I cannot, I've come accross those wile looking for rigging, I am curious about durability and ease of set-up with oars myself. If they are solid (which I suspect they are) I'd like to get one for my San Juan trip in July. I've also wondered how the bigger sizes do in wind and how small tney pack down.


----------



## Osprey

It looks like the difference of the whitewater worthy ones vs some of the others mentioned is that it is a polyethylene tarp material. more of what you think of as a tarp...blue tarp, silver tarp. thick reinforced plastic material. the batwing/msr/kelty whatever are a polyester fabric with coating, more of what you think of with a tent fly.


----------



## almortal

Is anyone going to mention anything practical for a poverty boater with kids?

There is always the option of the pop up event style tents. Yeah, they are bulky but they can be found cheap and go up quick and easy. Some of them have attachable walls. Those light expensive tarps are great and all but they are not fun to set up on the beach if the weather is already unpleasant and you have kids to juggle. One person can easily set it up in the wind and rain. And they don't collapse on the kitchen if children running around trip over the guylines (good luck not swearing like my drunk grandmother when that happens). They may be big, but they are stress free if you have a 7 and 9 year old, are weather resilient and easy to move if the sun does (which I guarantee you it will as it always does). They aren't light and don't have the "cool gear" factor, but they are way more affordable (a NRS River Wing is $400) and are more practical if you are not on an ounce-counting adventure. Free standing is the way to go if you are setting up with kids.
for example there are hundreds of options under $100 like https://www.walmart.com/ip/Best-Cho...-Height-Wind-Vent-Carrying-Bag-Blue/265252056

Another option that I have become fond of and would recommend if you care about bulk but still want the quick setup is the massive sportbrellas. They have guylines and are very wind resistant. If you want beach shade they provide complete cover for four people when on their side. And when the sun moves you can move them. Last year on Deso we spent a while setting up the fancy tarp shelter and the sun lowered half an hour later and it provided no shade to the seating/cooking area - we moved everything else because we didn't want to set it up again. If you need instant rain cover, like boating in monsoon season, they are the easiest. We got hit by a monsoon right as we set up the kitchen on the Grand last summer and our group had three of the same 9 foot sunbrellas (coincidence) and managed to create almost complete cover for the work station in minutes. And if you don't have a bimini then you should already have an umbrella stand on your boat and aren't giving up any space by using this option.
https://www.amazon.com/Sport-Brella-BRE01-XL-070-Parent-X-Large-Umbrella/dp/B01M9CHLXE


If you are determined to spend a frustrated 15 minutes setting up a non-freestanding tarp with a bunch of long poles, guy lines everywhere, and stakes that won't stay where you want them, while arguing with Santi and Chris about what angle the oars should be at and how far the lines should go out, there is always the option of the regular ol' big green truck tarps (the good ones). They are bomber, inexpensive, and the one I found in my garage (no idea where it came from) even has little corner pockets that fit oars perfectly. And the eyelets give so many options for tie out arrangements while those fancy pants tarps have pretty limited setup options. And you probably have one in your garage.

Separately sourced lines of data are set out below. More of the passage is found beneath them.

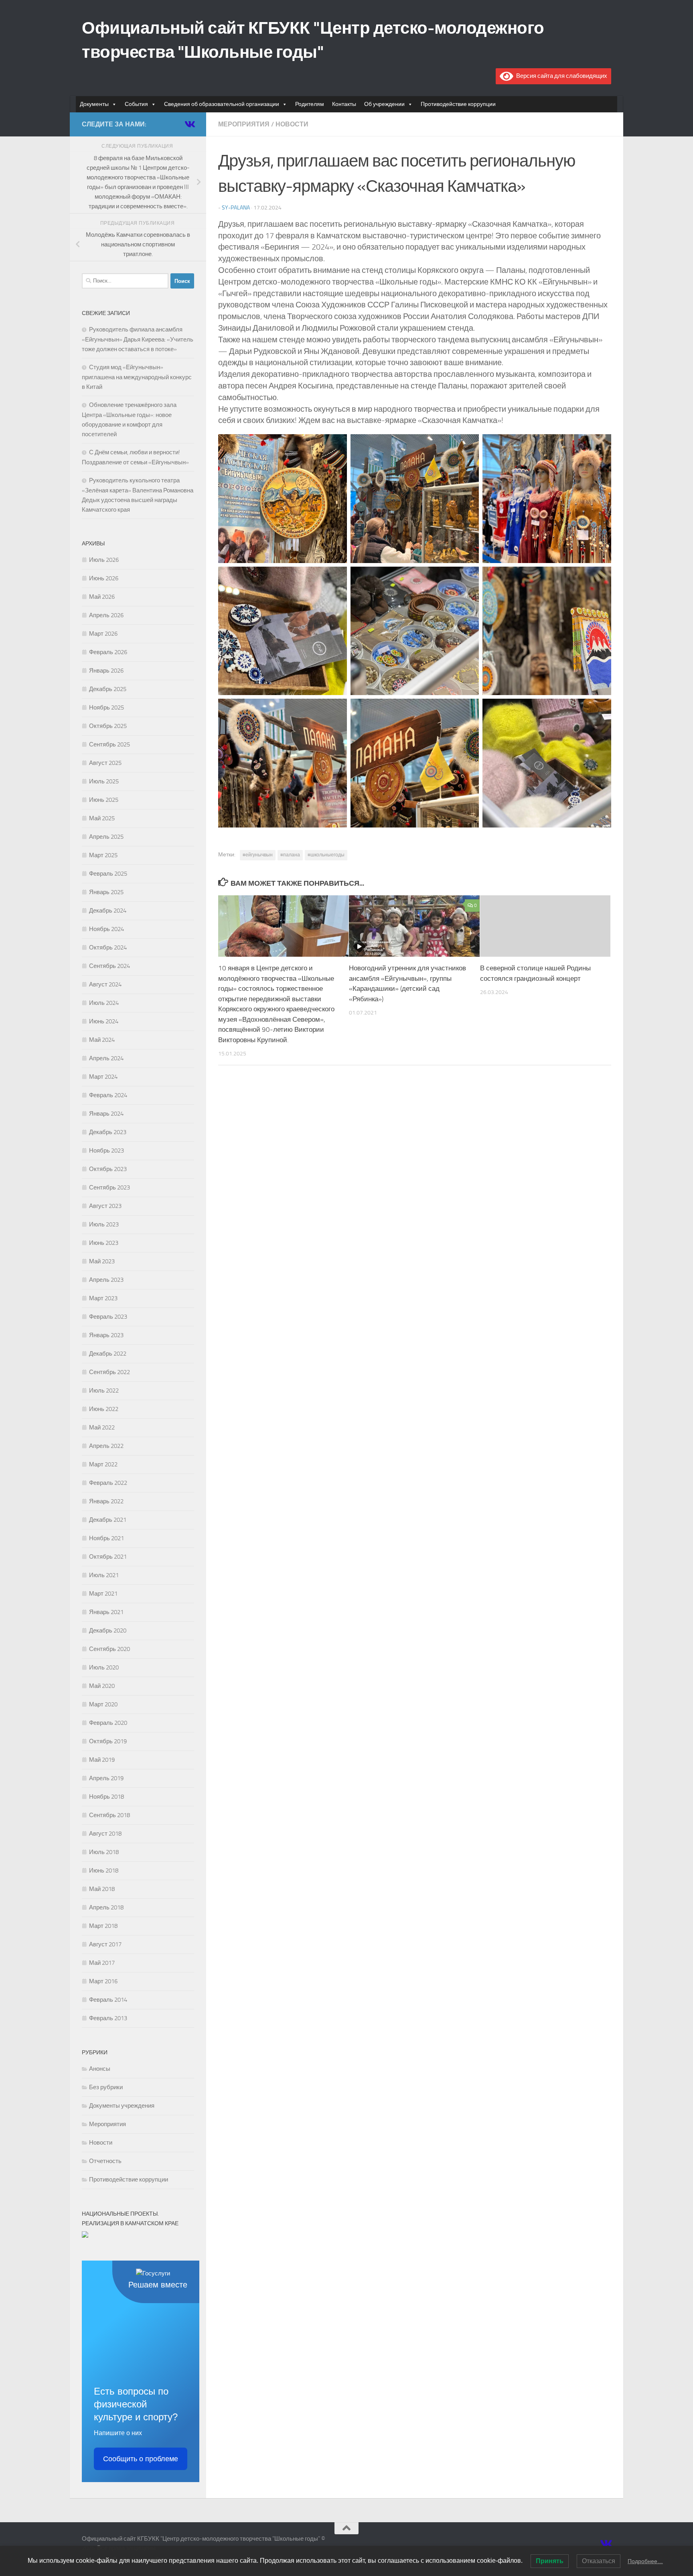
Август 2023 (105, 1206)
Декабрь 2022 (107, 1353)
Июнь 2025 (103, 799)
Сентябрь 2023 (109, 1187)
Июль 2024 (104, 1002)
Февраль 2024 (108, 1095)
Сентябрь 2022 (109, 1372)
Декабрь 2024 (107, 910)
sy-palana (236, 207)
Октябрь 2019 (108, 1741)
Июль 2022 (104, 1390)
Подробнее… (645, 2561)
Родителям (309, 104)
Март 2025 (103, 855)
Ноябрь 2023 (106, 1150)
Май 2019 (102, 1759)
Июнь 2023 (103, 1242)
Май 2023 (102, 1261)
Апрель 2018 (106, 1907)
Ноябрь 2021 (106, 1538)
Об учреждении (384, 104)
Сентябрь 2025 (109, 744)
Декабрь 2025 (107, 689)
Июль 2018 (104, 1852)
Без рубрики (106, 2087)
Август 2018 (105, 1833)
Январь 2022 (106, 1501)
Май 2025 (102, 818)
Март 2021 (103, 1593)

If you are a weight weeney or gear junkie ignore everything I said - I love my two pound MSR shelter but I feel like a monster when I tell my five year old I don't want her to help the adults set up shelter while thinking I could already be drinking a (2nd) beer if I had packed a pop up shelter. Also, you could buy all three of the things I suggested for less than the price of a Big Agnes Deep Creek Tarp (which as a gear junkie I do really want). The kids can help (and not be a nuisance) with options 1 and 2. As a river parent you have to get past the cool factor and be practical and budget conscious.

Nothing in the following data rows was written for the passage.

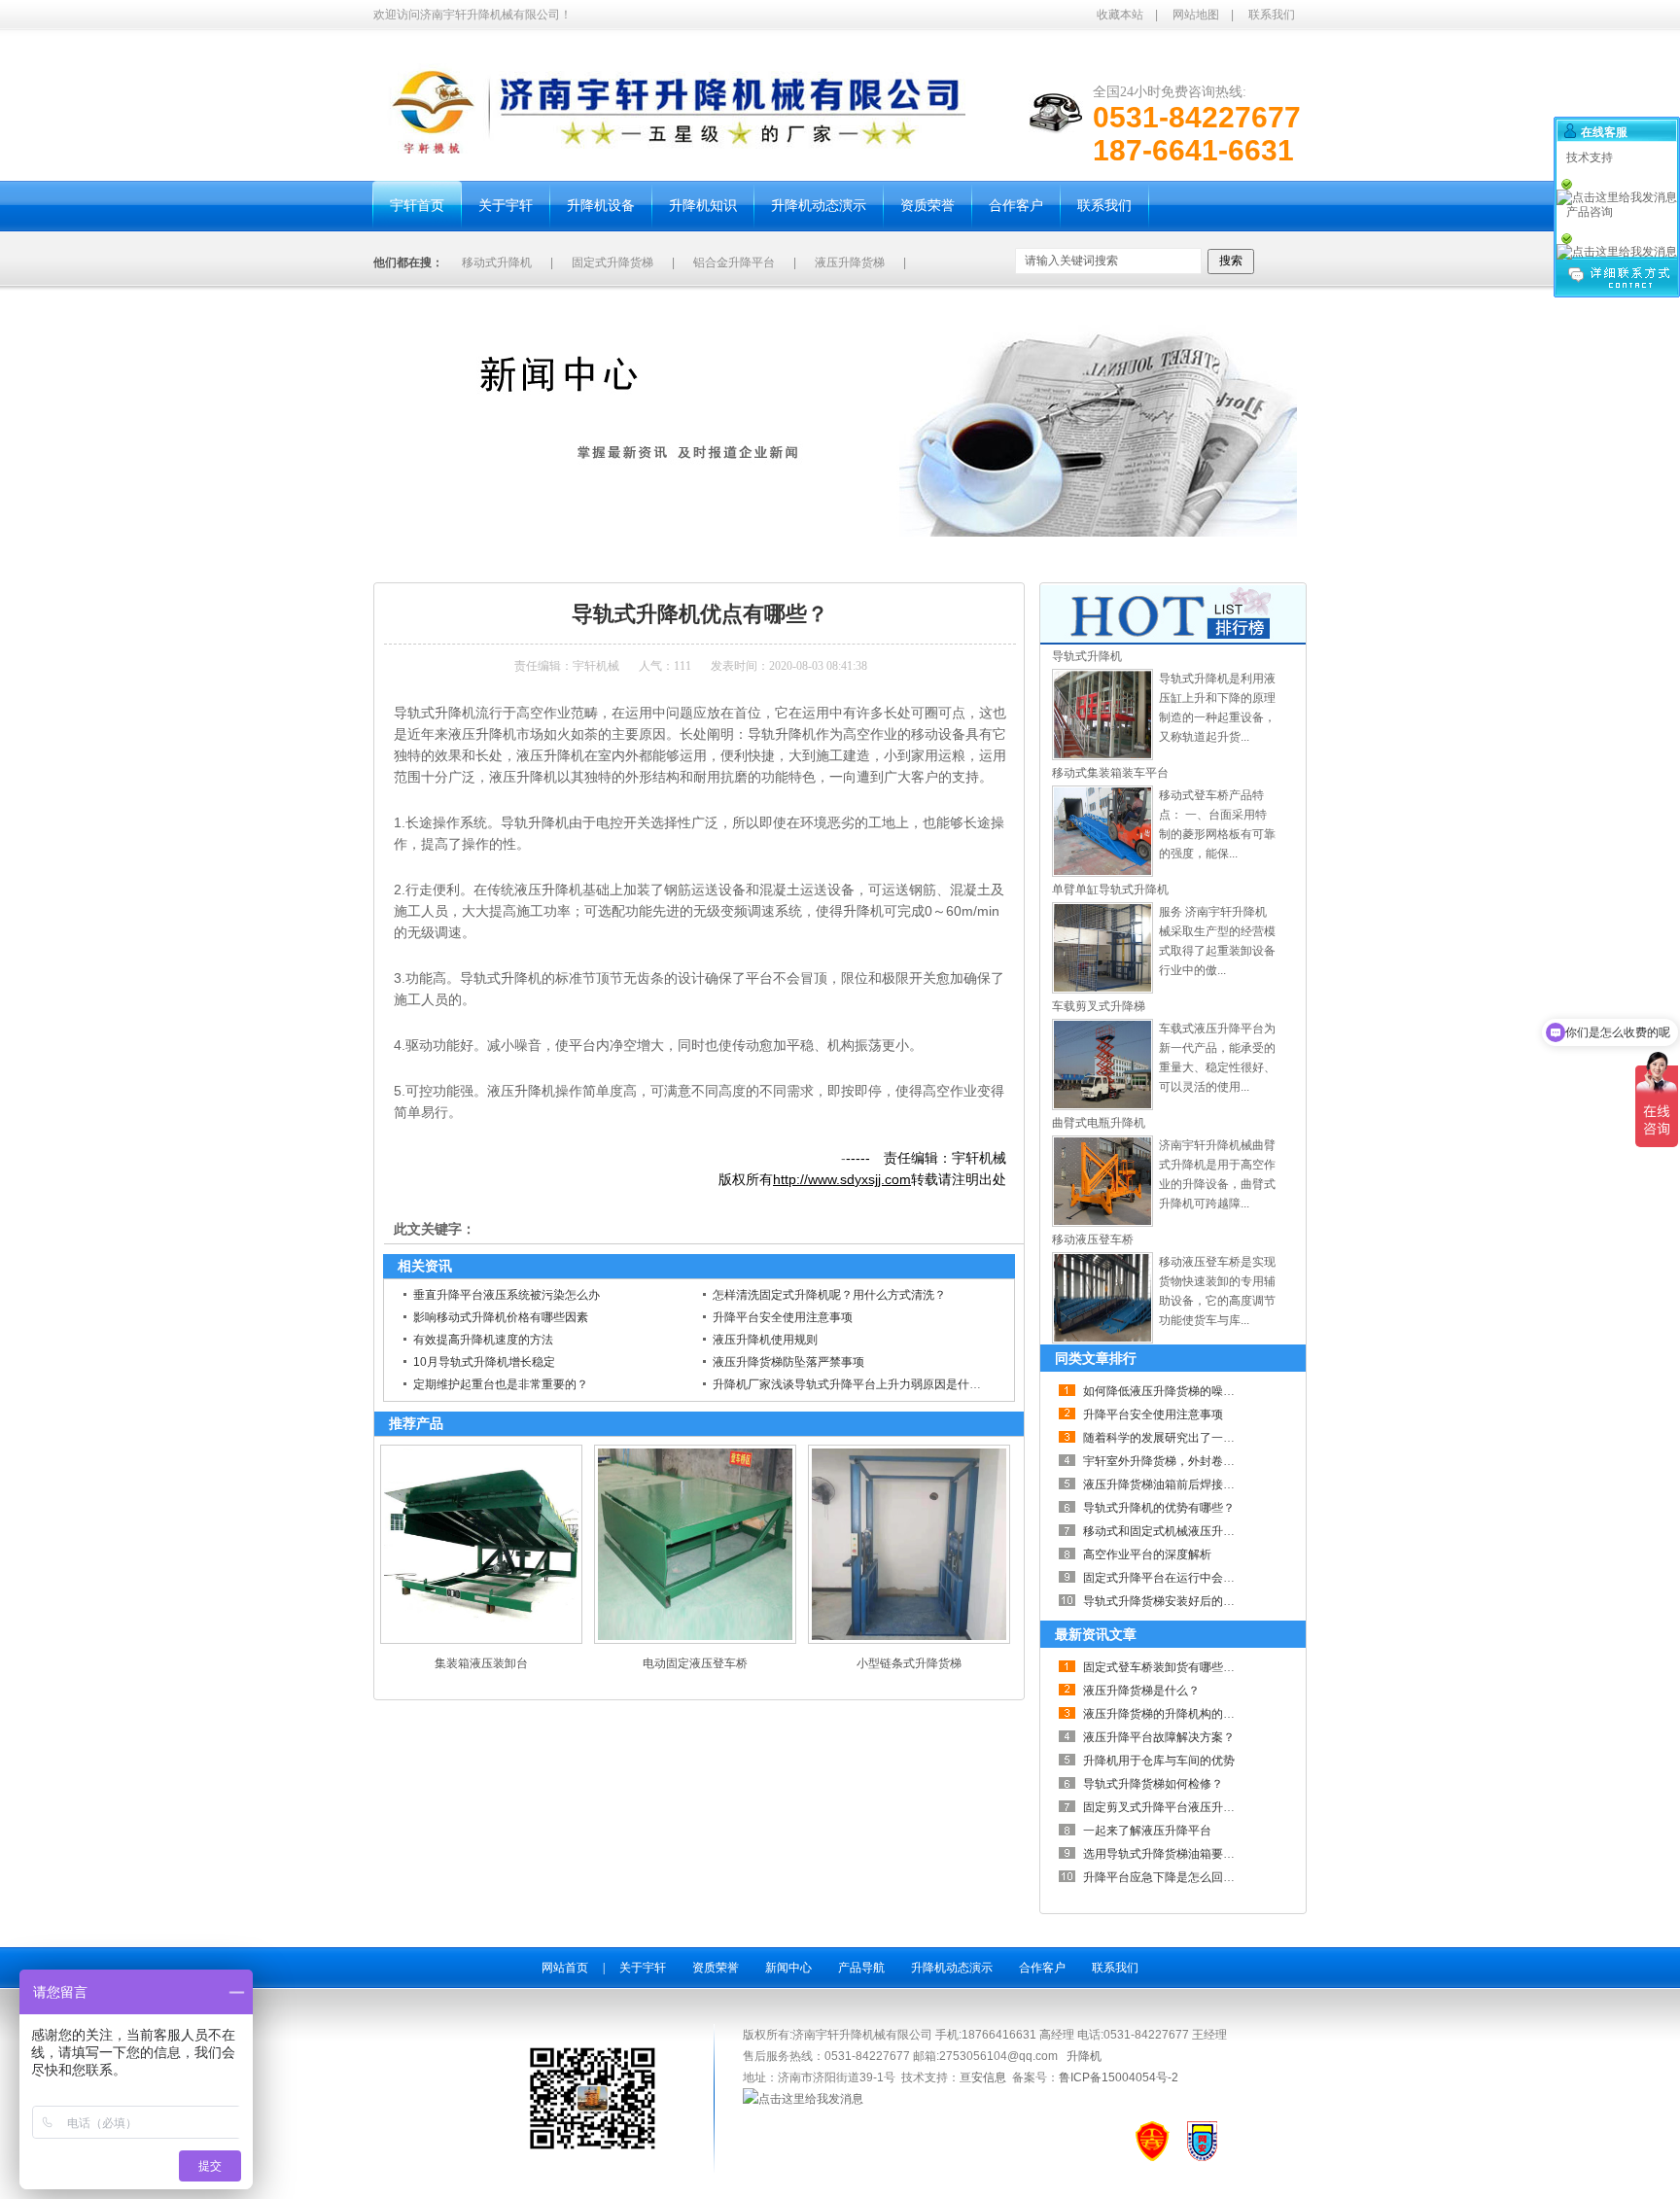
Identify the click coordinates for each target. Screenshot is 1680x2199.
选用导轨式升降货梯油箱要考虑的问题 (1182, 1854)
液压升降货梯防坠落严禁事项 (788, 1362)
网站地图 (1195, 14)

Full disclosure: I am an ounce counter and my backpacking setup tops off at 14 pounds. I got into rafting because sometimes I want the excess luxuries in the wilderness without being weight/space conscious.

If you read this post in its entirety, you will never be able to deal with struggling to set up an expensive ultralight tarp in the sand surrounded by kids without thinking about how nice it would be to have a free standing pop up arrangement.

So help me science, if anyone brings up "Made in China" sh!t I swear I will delete my mountainbuzz profile.


----------



## yesimapirate

How about a carport? Only a measly 60 lbs.

https://www.amazon.com/ShelterLogic...474&s=gateway&sprefix=carport,aps,205&sr=8-19


----------



## almortal

almortal said:


> ... They may be big, but they are stress free if you have a 7 and 9 year old, are weather resilient and easy to move if the sun does (which I guarantee you it will as it always does)...


Correction: the earth spins as it goes around the sun and therefore your relative position to its rays changes. Apologies for the scientific inaccuracy. Flat earthers need not reply.


----------



## SanJuanGuns

We LOVE our Dragonfly Tarp, and Matt is a really good guy, super easy to deal with and quick to respond. High quality gear/company in our book. The tarps are easy to use with oars or trees.... or he sells adjustable posts that you can drive into most grounds to go with the tarps. We just use our oars (2x9’ & 2x8’ ers) with rocks to anchor and trees and it has worked well for us, even in winds. We love our first one so much we talk about purchasing a smaller one to use for quick lunch shade set ups. I have also been on trips where we have used the Kelly Noah and it works great as well. We went with Dragonfly to support a small business and get a USA-made product.


----------



## co_biscuit

*Big Agnes will treat you right*

I too own a Big Agnes Three Forks shelter. Upside? Great customer service. How do I know this? One of the poles bent so badly on its first use that I asked for a replacement and BA delivered no problem. Left it up all day while fishing in Wyoming and it got a mighty windy. While it was still standing when we got back, it was a bit cockeyed. I think the river wing is the best for rafting, but wouldn’t use it for any other purpose. Like someone else said, the perfect multi purpose shade tarp just doesn’t exist.


----------



## MontanaLaz

almortal said:


> Correction: the earth spins as it goes around the sun and therefore your relative position to its rays changes. Apologies for the scientific inaccuracy. Flat earthers need not reply.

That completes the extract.